Parallel Sparse Supports for Array Intrinsic Functions of Fortran 90

  • Authors:
  • Rong-Guey Chang;Tyng-Ruey Chuang;Jenq Kuen Lee

  • Affiliations:
  • Department of Computer Science, National Tsing-Hua University, Hsinchu, Taiwan rgchang@puma.cs.nthu.edu.tw;Institute of Information Science, Academia Sinica, Taipei, Taiwan trc@iis.sinica.edu.tw;Department of Computer Science, National Tsing-Hua University, Hsinchu, Taiwan jklee@cs.nthu.edu.tw

  • Venue:
  • The Journal of Supercomputing
  • Year:
  • 2001

Quantified Score

Hi-index 0.00

Visualization

Abstract

Fortran 90 provides a rich set of array intrinsic functions.

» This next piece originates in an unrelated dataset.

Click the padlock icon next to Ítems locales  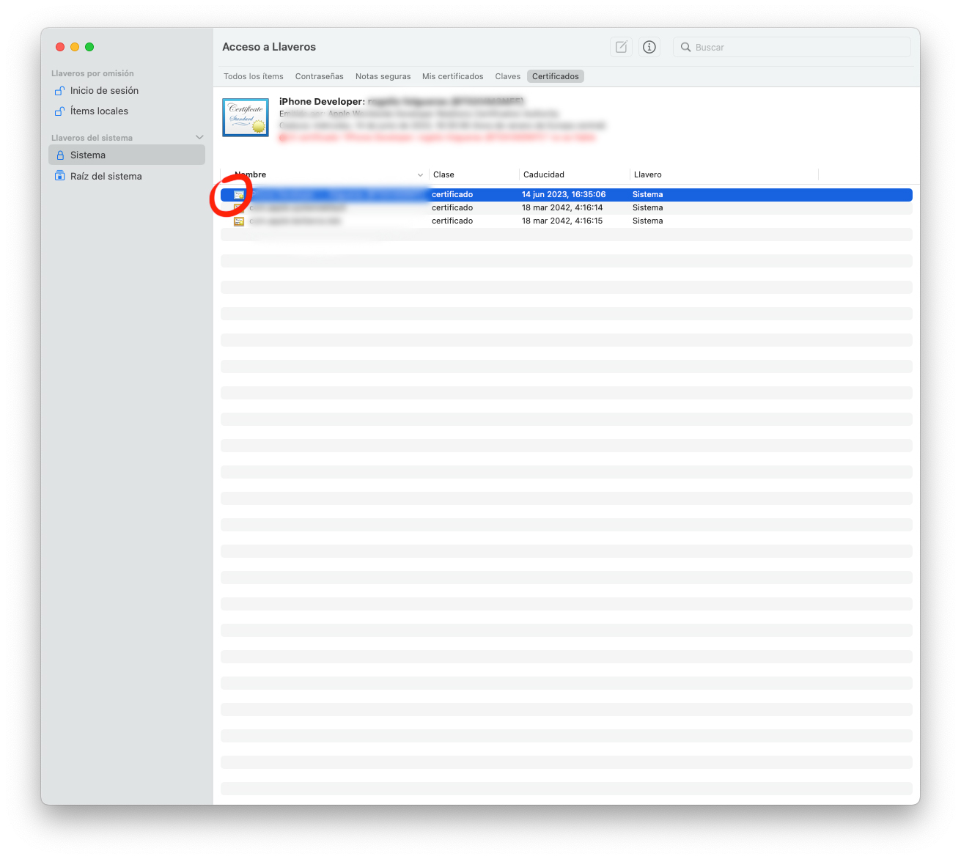point(59,111)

Each of these array intrinsic functions operates on the elements of multi-dimensional array objects concurrently. They provide a rich source of parallelism and play an increasingly important role in automatic support of data parallel programming. However, there is no such support if these intrinsic functions are applied to sparse data sets. In this paper, we address this open gap by presenting an efficient library for parallel sparse computations with Fortran 90 array intrinsic operations. Our method provides both compression schemes and distribution schemes on distributed memory environments applicable to higher-dimensional sparse arrays. This way, programmers need not worry about low-level system details when developing sparse applications. Sparse programs can be expressed concisely using array expressions, and parallelized with the help of our library. Our sparse libraries are built for array intrinsics of Fortran 90, and they include an extensive set of array operations such as CSHIFT, EOSHIFT, MATMUL, MERGE, PACK, SUM, RESHAPE, SPREAD, TRANSPOSE, UNPACK, and section moves. Our work, to our best knowledge, is the first work to give sparse and parallel sparse supports for array intrinsics of Fortran 90. In addition, we provide a complete complexity analysis for our sparse implementation. The complexity of our algorithms is in proportion to the number of nonzero elements in the arrays, and that is consistent with the conventional design criteria for sparse algorithms and data structures. Our current testbed is an IBM SP2 workstation cluster. Preliminary experimental results with numerical routines, numerical applications, and data-intensive applications related to OLAP (on-line analytical processing) show that our approach is promising in speeding up sparse matrix computations on both sequential and distributed memory environments if the programs are expressed with Fortran 90 array expressions.